The dystopian '80s get a good look in Panos Cosmatos' 'Beyond the Black Rainbow.'
Hundreds packed the Del Mar on Saturday night, April 14, for the Seventh Annual Secret Film Fest, a delectable 12-hour run of movies from around the world. Among the eclectic mix were Comic-Con Episode IV: A Fan’s Hope, Morgan Spurlock’s surprisingly poignant documentary about the annual convention of comic book geeks, and The Raid: Redemption, an Indonesian martial arts thriller wherein a rookie cop must bust out of an apartment building full of underworld thugs after a special task force mission goes horribly awry. Here are a couple highlights from this year’s Secret Film Festival.
One of the most talked-about films this year was Panos Cosmatos’ Beyond the Black Rainbow(2010), a sci-fi/horror allegory set during the Reagan era. Shot in Kubrick-esque fashion, the film documents the struggle of Elena to escape from the Arboria Institute, a bizarre “commune” created in the 1960s that has since degenerated into a grotesque Kafkaesque nightmare world run by sadistic caretaker Dr. Barry Nyle.
In shooting the film, Cosmatos borrowed heavily from directors like David Lynch and the aforementioned Stanley Kubrick (even lifting the classic “Kubrick stare” near the end of the film) in order to lend it a sense of pervasive creepiness. Unfortunately, the highly allusive nature of the film proves to be more a distraction than an effective tool for building character and setting. Unlike his progenitors, Cosmatos fails to embed his characters in a believable world (think Frank Booth speeding around his hokey little town committing Blue Velvet–style atrocities right under the nose of hapless suburbanites) and thus leaves with only a hint of what could be a potentially great film. The good news is that the film is conceptually fascinating: we wonder how the utopian ’60s prefigured the dystopian ’80s, and we’re invited, through juxtaposition, to wonder whether the quotidian and utterly boring world of 1983 belies a menacingly evil core. Despite the uneven execution of the film, there is enough here to hope that Cosmatos’ art can grow from his debut.

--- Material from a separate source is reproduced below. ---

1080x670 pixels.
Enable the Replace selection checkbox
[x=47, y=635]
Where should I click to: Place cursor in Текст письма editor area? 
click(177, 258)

A crowd favorite from Saturday/Sunday’s film marathon was the 2010 Swedish comedy-musicalSound of Noise. Amadeus Warnebring was born tone-deaf, a discomfiting position when your parents are legendary orchestral musicians and younger brother is a wunderkind composer-conductor. Predictably he eschews the musical lifestyle and instead takes a job as a detective in the fusty city of Malmö. There’s not much to do until musikterrorists Sanna and Magnus decide to drop their “musical bomb” on the unsuspecting residents of the city.
The film is, in essence, a caper film wherein our bohemian heroes must move surreptitiously through the city to perform Magnus’ futurist opus, a conceptual piece called Music for One City and Six Drummers, which calls for the use of ordinary city noises while avoiding their music-hating nemesis, Warnebring. As such the city becomes central to the development of the plot, and directors Ola Simonsson and Johannes Nilsson expertly render it as the site of antiquated values inhabited by blowhards and egoists. In one scene, for instance, Magnus and Sanna walk down the city streets as speakers—the sort one might imagine in present-day North Korea—blast out a tinny version of Haydn. The joke, of course, is that Malmö is under dictatorial control, not of the Great Leader but of the old and the boring. With such a great nemesis it’s no surprise that most of the laughs come at the expense of the old guard (the apex coming in the Third Movement with the defacement of the Malmö Opera House), but before anyone reads this as a radical film in the spirit of Russalo it should be noted that it is Warnebring who ultimately succeeds in getting what he wants. Far from destroying the city, the musical terrorists perform and then exit the stage, making their piece an apt analog for the film: a delightful delectation to be sure, but not much else.